One Step Closer 60L por Faao.FilipeOliveira, no Flickr

doubleott05, this aquarium has 55x35x35cm

Regards,
FAAO


----------



## Tex Gal (Nov 1, 2007)

So pretty and restful. Your rock placement and the grasses you added in just the right places are just fantastic. You have a great eye for this. Wish the anubias didn't send down those roots. They are distracting. I'll just have to think of the bean trees!


----------



## doubleott05 (Jul 20, 2005)

are you kidding me your the master of the tree... its kinda like your trademark dont give it up


----------



## FAAO (Jun 1, 2005)

Hi Guys,

It passed a long time without updating this thread, so I will let you with final pictures and last video of this layout. I hope that you enjoy it!


One Step Closer 60L Final Picture por Faao.FilipeOliveira, no Flickr


One Step Closer 60L Final Picture por Faao.FilipeOliveira, no Flickr

Video: 




Cheers,

FAAO


----------



## Zapins (Jul 28, 2004)

I do believe I will be copying you in my 5g tank 

Wonderful scape! Amazing how slowly petite takes to grow in.


----------



## doubleott05 (Jul 20, 2005)

Hello! My name is Amber and I am actually the wife of Elliot. When we first got married( two and a half years ago) I had no clue about everything it took to keep up not only a tank, but a GOOD one! I personally just like looking at them, and it wasn't until after I saw Elliot start his own in our home that I actually realized just how much (hard) work, time, and dedication that it took to keep one of these up and not just putting it all together, but making it look good!! Right now he is away in Korea(hes in the Army) and out daughter and I will be joining him over there real soon and I told him that when we get there and I get all settled in, I want to start one of my own.Before he left for Korea and he was at home able to actually take care of his tanks, he would ALWAYS ask my opinion on how to build his scape. Sometimes he would do what I suggested and other times he just did what HE wanted to do!

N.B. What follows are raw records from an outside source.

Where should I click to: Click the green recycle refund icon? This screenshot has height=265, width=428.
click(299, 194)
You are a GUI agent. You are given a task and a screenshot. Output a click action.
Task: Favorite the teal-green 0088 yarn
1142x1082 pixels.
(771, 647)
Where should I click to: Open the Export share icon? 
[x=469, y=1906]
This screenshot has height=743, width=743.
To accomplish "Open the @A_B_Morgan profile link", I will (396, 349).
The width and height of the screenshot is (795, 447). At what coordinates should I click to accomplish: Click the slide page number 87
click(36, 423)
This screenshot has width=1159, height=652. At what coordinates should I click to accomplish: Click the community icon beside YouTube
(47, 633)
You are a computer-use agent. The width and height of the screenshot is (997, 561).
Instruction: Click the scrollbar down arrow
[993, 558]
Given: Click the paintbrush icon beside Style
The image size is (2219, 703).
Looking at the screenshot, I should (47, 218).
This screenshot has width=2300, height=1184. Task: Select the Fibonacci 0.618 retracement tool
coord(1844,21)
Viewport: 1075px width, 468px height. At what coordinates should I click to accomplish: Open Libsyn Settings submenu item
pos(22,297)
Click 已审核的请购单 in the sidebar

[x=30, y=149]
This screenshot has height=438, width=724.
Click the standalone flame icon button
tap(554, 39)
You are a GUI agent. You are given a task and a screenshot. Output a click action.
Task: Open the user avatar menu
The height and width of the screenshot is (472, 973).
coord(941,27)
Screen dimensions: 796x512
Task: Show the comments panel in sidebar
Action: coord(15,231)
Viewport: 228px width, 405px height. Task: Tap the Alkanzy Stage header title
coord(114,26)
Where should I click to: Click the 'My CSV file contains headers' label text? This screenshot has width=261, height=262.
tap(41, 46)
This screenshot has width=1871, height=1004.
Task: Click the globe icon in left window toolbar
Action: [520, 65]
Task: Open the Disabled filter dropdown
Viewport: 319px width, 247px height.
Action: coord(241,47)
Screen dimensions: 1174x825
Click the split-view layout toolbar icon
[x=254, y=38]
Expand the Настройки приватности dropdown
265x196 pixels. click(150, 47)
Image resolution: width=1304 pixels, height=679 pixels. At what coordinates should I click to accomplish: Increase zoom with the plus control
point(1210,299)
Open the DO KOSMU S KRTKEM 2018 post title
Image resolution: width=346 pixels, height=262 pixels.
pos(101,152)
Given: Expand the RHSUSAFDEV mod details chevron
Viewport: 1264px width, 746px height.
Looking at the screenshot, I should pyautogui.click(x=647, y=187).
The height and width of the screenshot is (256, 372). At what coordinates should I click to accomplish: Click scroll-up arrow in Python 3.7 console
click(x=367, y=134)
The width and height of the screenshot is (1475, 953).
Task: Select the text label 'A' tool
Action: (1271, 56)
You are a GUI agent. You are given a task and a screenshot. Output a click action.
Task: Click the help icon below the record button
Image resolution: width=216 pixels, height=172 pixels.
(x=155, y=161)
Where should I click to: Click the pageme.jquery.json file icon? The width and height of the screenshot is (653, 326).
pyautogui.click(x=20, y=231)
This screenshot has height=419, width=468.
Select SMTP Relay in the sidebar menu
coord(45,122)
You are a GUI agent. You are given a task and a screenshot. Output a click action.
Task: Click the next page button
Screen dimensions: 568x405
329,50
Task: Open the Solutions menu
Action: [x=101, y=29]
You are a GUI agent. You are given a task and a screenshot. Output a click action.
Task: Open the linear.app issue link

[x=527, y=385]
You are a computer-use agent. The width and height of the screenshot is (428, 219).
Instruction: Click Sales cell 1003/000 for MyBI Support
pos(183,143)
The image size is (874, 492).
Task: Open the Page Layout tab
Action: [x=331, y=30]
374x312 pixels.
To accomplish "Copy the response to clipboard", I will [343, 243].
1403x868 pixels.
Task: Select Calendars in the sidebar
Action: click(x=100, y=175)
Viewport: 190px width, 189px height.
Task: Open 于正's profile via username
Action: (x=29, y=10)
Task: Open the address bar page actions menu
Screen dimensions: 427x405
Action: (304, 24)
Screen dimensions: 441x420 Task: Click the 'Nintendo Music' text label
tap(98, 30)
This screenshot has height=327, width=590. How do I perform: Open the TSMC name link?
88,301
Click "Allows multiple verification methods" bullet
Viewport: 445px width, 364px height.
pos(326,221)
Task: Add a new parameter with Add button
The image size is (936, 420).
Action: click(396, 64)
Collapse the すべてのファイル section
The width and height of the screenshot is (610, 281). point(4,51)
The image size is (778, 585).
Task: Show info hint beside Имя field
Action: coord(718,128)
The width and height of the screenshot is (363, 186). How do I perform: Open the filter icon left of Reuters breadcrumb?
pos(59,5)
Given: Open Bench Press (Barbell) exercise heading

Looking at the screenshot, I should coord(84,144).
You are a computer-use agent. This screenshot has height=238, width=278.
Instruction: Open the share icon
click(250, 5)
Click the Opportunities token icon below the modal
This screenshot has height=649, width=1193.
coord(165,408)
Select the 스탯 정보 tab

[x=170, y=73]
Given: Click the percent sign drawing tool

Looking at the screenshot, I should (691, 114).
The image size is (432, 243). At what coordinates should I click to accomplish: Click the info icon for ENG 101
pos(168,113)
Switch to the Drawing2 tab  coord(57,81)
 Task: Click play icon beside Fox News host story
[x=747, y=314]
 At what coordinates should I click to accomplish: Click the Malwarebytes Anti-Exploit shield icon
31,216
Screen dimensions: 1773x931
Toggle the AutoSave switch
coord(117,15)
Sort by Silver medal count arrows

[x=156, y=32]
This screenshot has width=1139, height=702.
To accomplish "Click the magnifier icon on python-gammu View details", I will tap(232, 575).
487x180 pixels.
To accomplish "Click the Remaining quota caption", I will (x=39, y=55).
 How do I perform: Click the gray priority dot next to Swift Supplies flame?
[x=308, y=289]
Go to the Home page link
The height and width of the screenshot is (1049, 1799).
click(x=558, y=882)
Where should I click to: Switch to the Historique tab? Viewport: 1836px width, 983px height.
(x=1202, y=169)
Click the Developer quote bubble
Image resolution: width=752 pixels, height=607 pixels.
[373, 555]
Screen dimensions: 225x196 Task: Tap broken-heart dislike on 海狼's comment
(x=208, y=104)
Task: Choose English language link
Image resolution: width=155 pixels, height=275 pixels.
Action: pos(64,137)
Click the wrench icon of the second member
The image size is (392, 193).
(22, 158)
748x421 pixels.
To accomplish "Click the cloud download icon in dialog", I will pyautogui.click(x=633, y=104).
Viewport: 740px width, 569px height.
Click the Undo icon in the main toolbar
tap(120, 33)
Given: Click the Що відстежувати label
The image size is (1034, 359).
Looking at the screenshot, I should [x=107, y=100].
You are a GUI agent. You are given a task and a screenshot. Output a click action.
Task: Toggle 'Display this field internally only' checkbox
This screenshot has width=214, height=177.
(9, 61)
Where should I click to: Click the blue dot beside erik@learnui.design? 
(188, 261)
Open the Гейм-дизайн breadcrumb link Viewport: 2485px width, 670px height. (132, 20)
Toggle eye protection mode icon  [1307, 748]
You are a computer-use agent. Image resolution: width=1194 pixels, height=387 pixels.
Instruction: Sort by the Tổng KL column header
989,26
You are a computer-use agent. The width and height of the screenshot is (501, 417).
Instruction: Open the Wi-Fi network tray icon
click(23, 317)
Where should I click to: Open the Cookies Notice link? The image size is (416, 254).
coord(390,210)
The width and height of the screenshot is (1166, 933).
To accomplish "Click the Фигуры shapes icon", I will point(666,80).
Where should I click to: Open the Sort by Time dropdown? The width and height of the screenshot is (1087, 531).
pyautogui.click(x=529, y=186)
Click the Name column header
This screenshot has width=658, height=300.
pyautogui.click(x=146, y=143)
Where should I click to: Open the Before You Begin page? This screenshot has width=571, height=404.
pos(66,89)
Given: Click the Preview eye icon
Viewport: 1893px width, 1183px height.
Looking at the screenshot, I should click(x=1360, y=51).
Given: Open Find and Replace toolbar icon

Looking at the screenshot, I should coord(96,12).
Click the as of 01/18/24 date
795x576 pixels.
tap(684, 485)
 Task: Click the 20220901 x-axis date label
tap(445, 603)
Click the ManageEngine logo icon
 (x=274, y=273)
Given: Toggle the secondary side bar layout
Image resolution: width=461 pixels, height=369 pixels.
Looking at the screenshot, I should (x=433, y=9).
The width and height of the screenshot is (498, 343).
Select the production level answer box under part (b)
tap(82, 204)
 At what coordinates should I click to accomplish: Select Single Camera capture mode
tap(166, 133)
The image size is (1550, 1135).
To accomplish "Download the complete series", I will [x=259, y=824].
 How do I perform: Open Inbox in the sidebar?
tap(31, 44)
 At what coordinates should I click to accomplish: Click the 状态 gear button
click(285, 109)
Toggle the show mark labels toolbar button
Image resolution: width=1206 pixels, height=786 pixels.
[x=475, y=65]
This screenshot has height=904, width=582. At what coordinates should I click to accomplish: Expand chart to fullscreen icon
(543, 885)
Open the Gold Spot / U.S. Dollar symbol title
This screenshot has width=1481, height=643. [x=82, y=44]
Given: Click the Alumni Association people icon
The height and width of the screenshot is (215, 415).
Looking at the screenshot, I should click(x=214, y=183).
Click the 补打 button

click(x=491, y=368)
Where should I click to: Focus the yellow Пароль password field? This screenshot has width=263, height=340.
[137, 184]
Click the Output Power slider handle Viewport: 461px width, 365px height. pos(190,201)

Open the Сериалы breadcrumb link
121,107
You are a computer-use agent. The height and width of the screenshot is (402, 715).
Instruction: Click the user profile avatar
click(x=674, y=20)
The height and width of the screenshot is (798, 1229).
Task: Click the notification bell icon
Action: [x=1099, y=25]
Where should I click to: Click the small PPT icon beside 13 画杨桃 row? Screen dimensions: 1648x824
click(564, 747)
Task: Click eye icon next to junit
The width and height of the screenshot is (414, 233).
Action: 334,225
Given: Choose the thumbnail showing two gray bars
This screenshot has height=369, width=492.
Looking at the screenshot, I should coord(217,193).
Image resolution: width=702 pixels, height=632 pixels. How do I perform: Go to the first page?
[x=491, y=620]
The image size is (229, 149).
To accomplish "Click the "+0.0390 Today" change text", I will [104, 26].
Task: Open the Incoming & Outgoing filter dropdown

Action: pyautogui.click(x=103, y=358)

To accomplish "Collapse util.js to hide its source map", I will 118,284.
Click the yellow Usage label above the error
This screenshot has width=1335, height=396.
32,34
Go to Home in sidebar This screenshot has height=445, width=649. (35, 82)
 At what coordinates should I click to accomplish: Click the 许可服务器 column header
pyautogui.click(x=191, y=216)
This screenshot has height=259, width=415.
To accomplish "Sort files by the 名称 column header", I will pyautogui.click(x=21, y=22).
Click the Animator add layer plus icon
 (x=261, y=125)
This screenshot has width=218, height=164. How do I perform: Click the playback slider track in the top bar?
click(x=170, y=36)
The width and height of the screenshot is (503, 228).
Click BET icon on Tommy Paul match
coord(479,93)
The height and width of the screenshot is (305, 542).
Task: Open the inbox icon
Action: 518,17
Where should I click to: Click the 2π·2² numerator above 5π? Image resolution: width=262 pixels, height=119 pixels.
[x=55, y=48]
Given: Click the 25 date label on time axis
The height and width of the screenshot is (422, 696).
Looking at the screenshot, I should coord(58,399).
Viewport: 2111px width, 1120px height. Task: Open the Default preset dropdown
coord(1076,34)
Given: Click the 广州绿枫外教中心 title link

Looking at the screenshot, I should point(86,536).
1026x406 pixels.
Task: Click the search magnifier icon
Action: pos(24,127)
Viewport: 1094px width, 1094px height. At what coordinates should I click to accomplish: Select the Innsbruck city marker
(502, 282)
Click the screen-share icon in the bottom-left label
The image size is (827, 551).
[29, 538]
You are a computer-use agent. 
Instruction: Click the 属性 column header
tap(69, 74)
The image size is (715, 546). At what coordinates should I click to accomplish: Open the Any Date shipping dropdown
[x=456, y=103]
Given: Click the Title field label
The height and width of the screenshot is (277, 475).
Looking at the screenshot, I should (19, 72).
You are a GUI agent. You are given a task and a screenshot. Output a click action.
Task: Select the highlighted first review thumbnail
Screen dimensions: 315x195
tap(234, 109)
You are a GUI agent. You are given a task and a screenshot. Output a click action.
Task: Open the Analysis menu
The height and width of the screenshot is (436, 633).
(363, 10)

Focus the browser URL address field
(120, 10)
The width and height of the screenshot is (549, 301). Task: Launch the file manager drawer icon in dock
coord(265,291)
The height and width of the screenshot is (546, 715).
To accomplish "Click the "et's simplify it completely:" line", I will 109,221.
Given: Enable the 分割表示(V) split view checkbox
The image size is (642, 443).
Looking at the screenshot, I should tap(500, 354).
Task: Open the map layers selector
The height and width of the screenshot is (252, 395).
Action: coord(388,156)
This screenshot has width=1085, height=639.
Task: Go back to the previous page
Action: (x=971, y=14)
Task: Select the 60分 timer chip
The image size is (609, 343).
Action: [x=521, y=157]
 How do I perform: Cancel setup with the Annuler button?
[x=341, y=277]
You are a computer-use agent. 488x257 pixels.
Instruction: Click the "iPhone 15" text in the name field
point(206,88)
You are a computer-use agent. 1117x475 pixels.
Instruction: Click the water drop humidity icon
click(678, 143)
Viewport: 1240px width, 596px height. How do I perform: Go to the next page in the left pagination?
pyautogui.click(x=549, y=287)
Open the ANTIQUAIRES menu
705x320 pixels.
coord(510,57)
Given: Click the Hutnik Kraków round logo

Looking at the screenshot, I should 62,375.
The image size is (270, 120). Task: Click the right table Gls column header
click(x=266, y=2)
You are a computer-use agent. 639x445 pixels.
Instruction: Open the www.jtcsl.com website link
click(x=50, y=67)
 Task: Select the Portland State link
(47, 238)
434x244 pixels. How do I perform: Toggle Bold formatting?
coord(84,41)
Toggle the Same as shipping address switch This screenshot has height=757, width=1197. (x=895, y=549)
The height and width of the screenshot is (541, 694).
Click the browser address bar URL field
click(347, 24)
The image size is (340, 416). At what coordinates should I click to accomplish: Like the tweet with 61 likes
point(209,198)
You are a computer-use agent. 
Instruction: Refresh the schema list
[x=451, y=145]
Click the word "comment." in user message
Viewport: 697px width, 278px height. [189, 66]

With all of that being said, I just wanted to say that I absolutely LOVE your scapes you created!!! Like I have told my husband, I believe it's a form of art and if you do it correctly and take your time with it, it could look AMAZING!! I especially like the ones where it looks like a tree is growing in there, as well as the ones that look as if there are walking paths that make it look they are leading you somewhere. 
I guess what I'm also trying to say, is that people such as yourself and of course my husband make me really want to get into all of this as well and be able to create my OWN scape and do whatever I wish with it. It would be totally different/better to have the chance to do my "own" rather then trying to suggest to my husband what he should do to "his". I NEVER thought that I would want to get into something like this, and being that as a full time mom and wife I really haven't found the time to pick up a hobby, but this is something that REALLY interests me!! Like I previously stated, I look at this as a work of art and not just building a scape that looks nice. So, I'm hoping that once my daughter and I get over there in Korea with him, that I can build my own. My husband already said he would be more than happy to get it all started, as I know that there is more to it all than just putting things into a tank. I find yours to be so very nice and an AMAZING work of art as I know that you have invested a lot of time into yours!! I just hope that when I start on my own that I just have the patience for it, because after seeing all the ones my husband has done over the past 2+ years, patience is DEFINITELY something you need in order to make them look nice. I appreciate you time, and again, I LOVE the ones you have posted on here...THEY ARE BEAUTIFUL!!!

-Amber


----------



## MOR B. (Oct 9, 2003)

beautiful


----------



## NatureAquariumGarden (Nov 19, 2011)

Beautiful tank. Like HC in this tank.


----------